In this section, we introduce the BDB structure, which serves as a preliminary model in this project. The BDB structure consists of two lipid bilayers with a DNA strand between them. Using this structure, we outline a fluorescence-based method to distinguish optimal triple-layer structures from unsuccessful formations, along with key principles for identifying and excluding failed structures, with corresponding validation. This information is expected to contribute significantly to optimizing the construction and evaluation of our target product, the BGB structure.

〇Preparation and Visualization of Failures in BDB Structures

When constructing triple-layered structures, two primary types of failure structures may arise. Visualizing these failures is essential for a comprehensive understanding of the triple-layer structure. In this study, we used AMCA-DNA and Rhod-PE fluorescent molecules to indicate the positions of the liposome-DNA complex and the outer membrane, respectively. Additionally, FAM molecules were added to the DNA layer to visualize the inter-membrane distance(Fig.1.a).

In the optimal structure, fluorescence from AMCA-DNA and Rhod-PE overlaps, while FAM fluorescence is minimal or confined to the thickness of the AMCA-DNA fluorescence layer (Fig.1.b).

However, certain structures exhibit a thick layer of FAM fluorescence, indicating that the distance between the inner and outer membranes is excessive (Fig.1.c). These structures may result from smaller liposome-DNA complexes being encapsulated within larger droplets without membrane-DNA interaction support, possibly due to the centrifugation method.

Another type of failure occurs when the liposome-DNA complex is incompletely encapsulated, resulting in droplets composed only of the outer membrane (Fig.1.d). In this case, only the FAM molecules within the DNA layer are internalized, filling the entire interior with FAM fluorescence.

〇Purification of the BDB Structure

In applications where the formulation will be used as a product, contamination by unintended structures can be critical. This also applies to our project, which aims to develop a new drug delivery carrier system. Thus, it is desirable to eliminate as many unintended failures as possible. To this end, we developed a method for purifying the optimal triple-layer structures in BDB samples and evaluated the quality of the resulting products.

The developed technique leverages differential sugar densities across the three layers, ensuring that only optimal structures sediment during centrifugation. For example, during the formation of the liposome-DNA complex, the inner solution of the liposome contains 300 mM trehalose, while the external solution contains 300 mM glucose.

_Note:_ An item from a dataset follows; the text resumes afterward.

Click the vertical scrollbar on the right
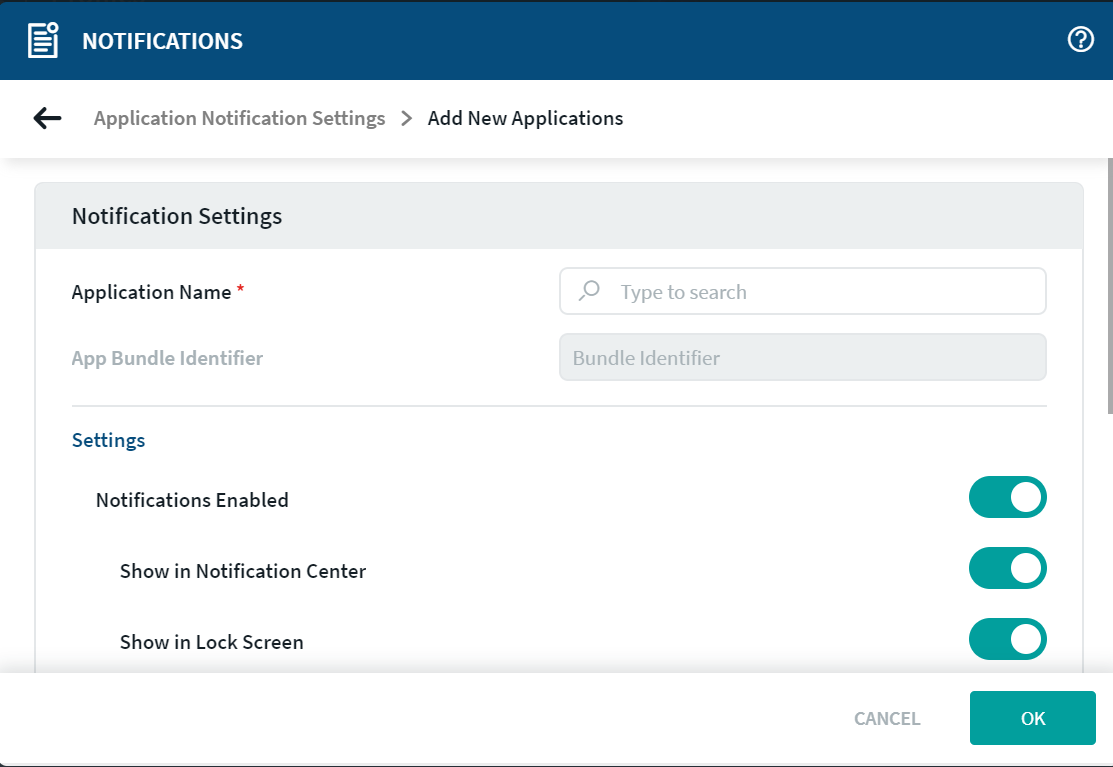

When this solution, containing the complex, is centrifuged further, an additional solution with 240 mM glucose and 60 mM trehalose is added as the outermost layer. At this stage, the inner solution contains two sugar compositions: 300 mM trehalose within the liposome and 300 mM glucose in the DNA layer.

Arranged in descending order of density, the solutions are: liposome inner solution, outermost solution, and DNA layer. Consequently, only droplets containing the liposome in the innermost layer sediment during the second centrifugation step. Droplets without successful liposome encapsulation remain in a 300 mM glucose solution with the lowest density, preventing sedimentation. By switching from conventional to the newly developed centrifugation method based on this principle, we successfully increased the proportion of optimal BDB structures from 1.38% to 68.3% (Fig.2.a). This results strongly supported the efficiency of the purification method.

Materials and Methods

〇BD and BDB Making

- Forming the BD Structure

To form the BD structure, 1 µM of AMCA-DNA was added to the liposome solution. Surplus DNA strands were removed to avoid interference with the interaction between the BD structure and the membrane. To remove them, the BD solution was centrifuged at 15,000 g for 5 minutes, and 50% of the supernatant was exchanged.

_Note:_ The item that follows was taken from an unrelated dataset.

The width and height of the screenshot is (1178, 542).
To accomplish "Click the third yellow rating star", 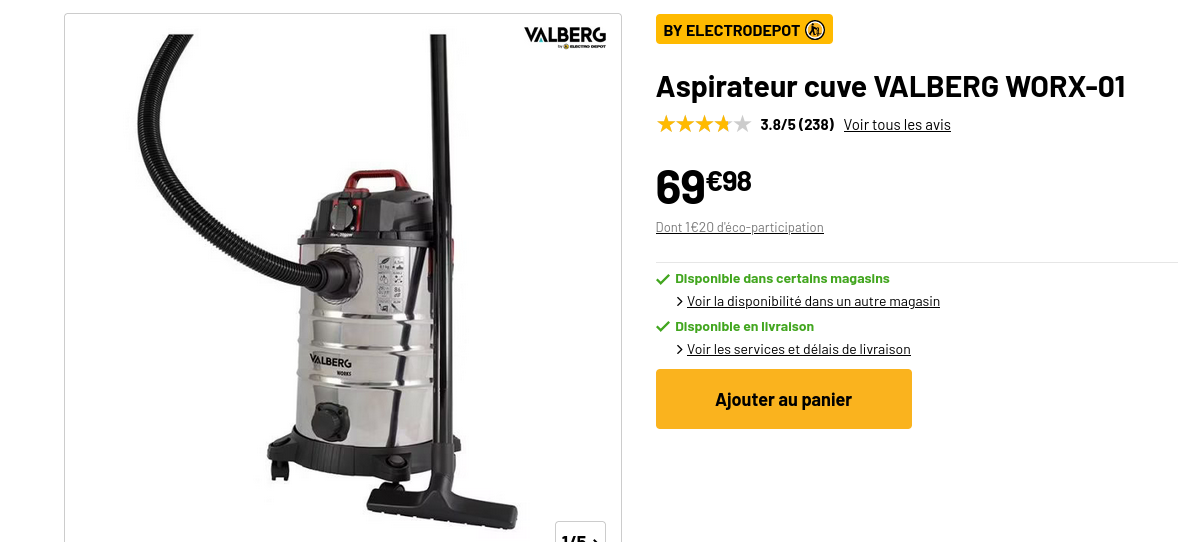I will [703, 125].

- Confirming the Thickness of the DNA Layer with FAM Molecules

To confirm attachment of the inner and outer membrane layers by the DNA layer, FAM molecules were added to the DNA layer. If the structure is successfully formed, FAM will be observed within the fluorescence of the two membranes. If encapsulation of the BG structure fails, the inner solutions of the outer membrane will be filled with FAM fluorescence.